The treatment protocol that emerged from these guiding principles could only be described as, as one of Pinkel’s colleagues called it, “an all-out combat.” To start with, the standard antileukemic drugs were given in rapid-fire succession. Then, at defined intervals, methotrexate was
injected into the spinal canal using a spinal tap. The brain was irradiated with high doses of X-rays. Then, chemotherapy was bolstered even further with higher doses of drugs and alternating intervals, “in maximum tolerated doses.” Antibiotics and transfusions were usually needed, often in succession, often for weeks on end. The treatment lasted up to two and a half years; it involved multiple exposures to radiation, scores of blood tests, dozens of spinal taps, and multiple intravenous drugs—a strategy so precise and demanding that one journal refused to publish it, concerned that it was impossible to even dose it and monitor it correctly without killing several patients in the trials. Even at St. Jude’s, the regimen was considered so overwhelmingly toxic that the trial was assigned to relatively junior physicians under Pinkel’s supervision because the senior researchers, knowing its risks, did not want to run it. Pinkel called it “total therapy.”
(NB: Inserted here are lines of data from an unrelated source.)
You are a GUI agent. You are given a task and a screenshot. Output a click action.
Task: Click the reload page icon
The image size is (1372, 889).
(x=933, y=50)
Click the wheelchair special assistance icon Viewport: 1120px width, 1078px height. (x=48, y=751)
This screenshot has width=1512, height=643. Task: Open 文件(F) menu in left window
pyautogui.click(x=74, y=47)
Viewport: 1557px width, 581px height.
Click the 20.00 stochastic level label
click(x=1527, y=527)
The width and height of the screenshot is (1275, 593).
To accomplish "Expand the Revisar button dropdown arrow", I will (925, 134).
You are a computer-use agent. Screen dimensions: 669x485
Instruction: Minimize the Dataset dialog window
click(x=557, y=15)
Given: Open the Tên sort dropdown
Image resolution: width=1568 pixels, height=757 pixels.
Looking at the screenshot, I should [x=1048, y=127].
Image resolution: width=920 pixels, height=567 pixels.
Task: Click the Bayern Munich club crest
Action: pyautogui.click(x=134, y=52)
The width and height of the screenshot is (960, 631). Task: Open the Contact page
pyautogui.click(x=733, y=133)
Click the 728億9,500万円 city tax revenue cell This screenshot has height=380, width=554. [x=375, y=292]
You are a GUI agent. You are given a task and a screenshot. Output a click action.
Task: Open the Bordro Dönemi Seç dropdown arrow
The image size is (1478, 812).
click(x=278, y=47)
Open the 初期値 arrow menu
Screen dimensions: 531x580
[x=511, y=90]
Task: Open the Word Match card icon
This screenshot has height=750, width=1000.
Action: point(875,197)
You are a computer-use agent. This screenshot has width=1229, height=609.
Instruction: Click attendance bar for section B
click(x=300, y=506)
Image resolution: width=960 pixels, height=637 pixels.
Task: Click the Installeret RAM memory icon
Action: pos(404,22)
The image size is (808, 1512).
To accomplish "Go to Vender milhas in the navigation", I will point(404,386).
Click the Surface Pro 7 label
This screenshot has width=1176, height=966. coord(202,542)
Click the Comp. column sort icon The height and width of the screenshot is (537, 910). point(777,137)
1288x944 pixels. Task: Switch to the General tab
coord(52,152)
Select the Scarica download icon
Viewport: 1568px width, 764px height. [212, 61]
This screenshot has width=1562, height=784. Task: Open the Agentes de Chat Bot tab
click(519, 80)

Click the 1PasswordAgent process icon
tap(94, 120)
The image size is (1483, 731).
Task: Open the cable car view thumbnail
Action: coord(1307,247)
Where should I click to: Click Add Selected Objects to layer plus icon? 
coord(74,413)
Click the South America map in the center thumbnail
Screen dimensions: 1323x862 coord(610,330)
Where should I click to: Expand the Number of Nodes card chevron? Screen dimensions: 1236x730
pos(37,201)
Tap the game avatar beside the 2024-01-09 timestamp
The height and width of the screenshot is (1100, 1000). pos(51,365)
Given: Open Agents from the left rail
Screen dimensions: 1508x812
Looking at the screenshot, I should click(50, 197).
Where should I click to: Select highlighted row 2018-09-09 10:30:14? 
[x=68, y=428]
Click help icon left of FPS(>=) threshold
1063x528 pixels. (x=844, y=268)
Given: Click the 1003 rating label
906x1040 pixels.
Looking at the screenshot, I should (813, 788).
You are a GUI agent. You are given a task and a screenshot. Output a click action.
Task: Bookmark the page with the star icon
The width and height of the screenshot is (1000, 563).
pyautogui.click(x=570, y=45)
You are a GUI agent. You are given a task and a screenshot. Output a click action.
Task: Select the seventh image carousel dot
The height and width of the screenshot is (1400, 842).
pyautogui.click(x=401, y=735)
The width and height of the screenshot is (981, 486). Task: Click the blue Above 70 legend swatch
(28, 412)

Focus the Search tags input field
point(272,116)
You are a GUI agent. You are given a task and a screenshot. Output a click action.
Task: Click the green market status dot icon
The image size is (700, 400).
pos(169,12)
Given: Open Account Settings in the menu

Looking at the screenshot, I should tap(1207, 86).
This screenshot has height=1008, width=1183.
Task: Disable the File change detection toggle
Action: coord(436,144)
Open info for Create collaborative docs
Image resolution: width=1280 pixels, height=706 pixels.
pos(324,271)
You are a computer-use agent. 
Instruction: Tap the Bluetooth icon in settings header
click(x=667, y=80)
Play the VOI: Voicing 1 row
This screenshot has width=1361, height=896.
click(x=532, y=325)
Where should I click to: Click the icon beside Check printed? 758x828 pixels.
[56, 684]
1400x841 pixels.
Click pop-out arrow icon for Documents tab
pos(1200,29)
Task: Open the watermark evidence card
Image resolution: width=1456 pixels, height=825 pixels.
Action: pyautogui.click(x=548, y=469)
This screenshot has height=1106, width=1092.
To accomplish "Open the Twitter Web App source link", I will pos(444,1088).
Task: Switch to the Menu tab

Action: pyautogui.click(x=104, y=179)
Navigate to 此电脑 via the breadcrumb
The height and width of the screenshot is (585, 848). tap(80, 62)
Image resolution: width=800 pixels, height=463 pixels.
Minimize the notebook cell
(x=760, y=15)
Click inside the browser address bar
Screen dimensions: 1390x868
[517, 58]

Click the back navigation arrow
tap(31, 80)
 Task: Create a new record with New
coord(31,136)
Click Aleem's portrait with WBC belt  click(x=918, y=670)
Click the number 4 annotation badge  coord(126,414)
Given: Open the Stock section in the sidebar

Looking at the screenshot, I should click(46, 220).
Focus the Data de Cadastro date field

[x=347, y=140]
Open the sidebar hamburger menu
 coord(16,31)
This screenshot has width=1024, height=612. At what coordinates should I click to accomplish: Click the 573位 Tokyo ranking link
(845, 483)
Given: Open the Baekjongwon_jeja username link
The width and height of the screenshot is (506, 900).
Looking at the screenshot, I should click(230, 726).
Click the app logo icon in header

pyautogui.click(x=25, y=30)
As fellows, we called it “total hell.”
Carla Reed entered this form of hell in the summer of 2004. Chemotherapy and radiation came back-to-back, one dark tide after another. Some days she got home in the evening (her children already in bed, her husband waiting with dinner) only to turn around and come back the next morning. She lost sleep, her hair, and her appetite and then something more important and ineffable—her animus, her drive, her will. She walked around the hospital like a zombie, shuffling in small steps from the blue vinyl couch in the infusion room to the water dispenser in the central corridor, then back to the couch in those evenly measured steps. “The radiation treatment was the last straw,” she recalled. “Lying on the treatment table as still as death, with the mask on my face, I often wondered whether I would even wake up.” Even her mother, who had flown in and out of Boston regularly during Carla’s first month of treatment, retreated to her own house in Florida, red-eyed and exhausted.